Some societies are just more evolved than others. . . . I am not saying these people are genetically incapable of not being terrorists. . . . I am just saying some societies are more evolved than others. Young men in those kinds of societies are growing up full of loathing and hatred. Something has to be done about it.

In an interview with Johann Hari, the pudding-faced cherub-enforcer of the Europe’s New Old Left, he admitted to thinking that

The Jews have a much, much worse history than the Palestinians, and in living memory. But there’s just no impulse of sympathy for that. . . . I know we’re supposed to be grown up about it and not fling around accusations of anti-Semitism, but I don’t see any other explanation. It’s a secularised anti-Semitism.

And in his essay “Iran and the Lord of Time,” he spells out, in a brutal and concise paragraph, what journals like Commentary and National Review, much of the blogosphere, and at least one former U.S. ambassador to the United Nations have devoted uncounted words to: the case for immediate war against Iran.

It’s clear, I think, where Amis’s own powerful mind is pushing him, whether he likes it or not. He’s not a racist, or an anti-theist, or a last-gasp disarmament peddler. He’s something much, much worse — at least by the lights of his milieu. And, given that he’s still a resolute critic of the war in Iraq, and still delivers elegant, snobbish verbal drubbings to America’s current administration, perhaps also by his own lights. But the dictates of reason must be followed, space must be carved out to admit the perdurance of our human love, and something, to coin a phrase, has to be done. Ladies and gentlemen, I’d like to introduce Martin Amis, the newest neocon.

I mean this facetiously, of course. I have no doubt that Amis would be appalled to be painted as such. And, to be frank, his blank hostility to Islam has little to do with the larger aims of neoconservatism which, insofar as it is concerned with religion at all, is (rightly or wrongly) concerned with the spread of a positive, god-free, civic religion. Indeed, the whole point of neoconservative thought, you might say, is the export of the very sort of civic structures that might allow Islam to blossom, rather than to produce envenomed thorns.

But what can one do, in the case of The Second Plane, except sit and gape? It is difficult to watch an artist of fierce intelligence marshal damning evidence and powerful, focused rhetoric, bring them to bear on one of the most important geopolitical questions of the past hundred years, and then — at the precise moment when an act of aesthetic and psychological synthesis (the twin powers of all serious novelists, powers which Amis possesses amply) is required to draw forth meaning — turn away, mute his voice, lower his eyes, and wander into generality.

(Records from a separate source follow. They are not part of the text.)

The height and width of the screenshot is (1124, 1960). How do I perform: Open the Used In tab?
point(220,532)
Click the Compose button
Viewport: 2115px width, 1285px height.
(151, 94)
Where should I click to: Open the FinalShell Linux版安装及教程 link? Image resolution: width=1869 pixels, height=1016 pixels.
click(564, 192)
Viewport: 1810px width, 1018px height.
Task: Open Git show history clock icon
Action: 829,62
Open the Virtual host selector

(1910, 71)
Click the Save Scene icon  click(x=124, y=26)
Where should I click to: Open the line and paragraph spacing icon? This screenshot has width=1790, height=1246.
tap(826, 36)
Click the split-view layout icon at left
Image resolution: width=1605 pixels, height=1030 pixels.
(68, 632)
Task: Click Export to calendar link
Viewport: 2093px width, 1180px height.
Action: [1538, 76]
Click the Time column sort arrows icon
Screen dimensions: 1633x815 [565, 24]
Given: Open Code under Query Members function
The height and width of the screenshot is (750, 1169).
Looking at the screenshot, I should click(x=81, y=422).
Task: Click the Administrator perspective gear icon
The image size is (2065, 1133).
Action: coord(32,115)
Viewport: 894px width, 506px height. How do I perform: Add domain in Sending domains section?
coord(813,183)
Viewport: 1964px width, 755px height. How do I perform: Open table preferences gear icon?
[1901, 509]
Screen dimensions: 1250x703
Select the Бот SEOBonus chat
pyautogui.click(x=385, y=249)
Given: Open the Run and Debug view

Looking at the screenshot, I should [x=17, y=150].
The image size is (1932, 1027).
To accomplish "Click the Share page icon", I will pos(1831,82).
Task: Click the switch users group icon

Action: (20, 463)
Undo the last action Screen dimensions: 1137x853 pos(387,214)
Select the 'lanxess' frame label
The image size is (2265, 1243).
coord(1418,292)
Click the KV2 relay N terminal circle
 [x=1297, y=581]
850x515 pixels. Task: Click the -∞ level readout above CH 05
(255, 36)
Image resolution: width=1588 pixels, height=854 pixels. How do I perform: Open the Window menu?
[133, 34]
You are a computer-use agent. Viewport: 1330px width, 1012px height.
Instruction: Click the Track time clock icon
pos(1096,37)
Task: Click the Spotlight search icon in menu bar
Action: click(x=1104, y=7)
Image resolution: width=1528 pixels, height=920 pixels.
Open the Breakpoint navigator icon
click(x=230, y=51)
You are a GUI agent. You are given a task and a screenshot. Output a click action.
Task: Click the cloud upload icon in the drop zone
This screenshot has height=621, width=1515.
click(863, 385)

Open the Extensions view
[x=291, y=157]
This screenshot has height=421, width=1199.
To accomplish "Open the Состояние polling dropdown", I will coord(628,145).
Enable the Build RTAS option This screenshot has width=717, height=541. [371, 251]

If, as Larkin implied in “Church Going,” and as Amis seems to believe, human death can consecrate grounds physical and metaphysical even in the absence of God, then this subject, of all subjects, should awaken the hunger to be more serious that inspired the atheist Larkin in the empty, showy church, a hunger after truth not factual but spiritual, a truth permanent and unavoidable. Amis is, alongside Ian McEwan, one of the two preeminent novelists in English. His powers of moral observation are razor-keen and often-used. So where, we must ask, after reading The Second Plane, is he going?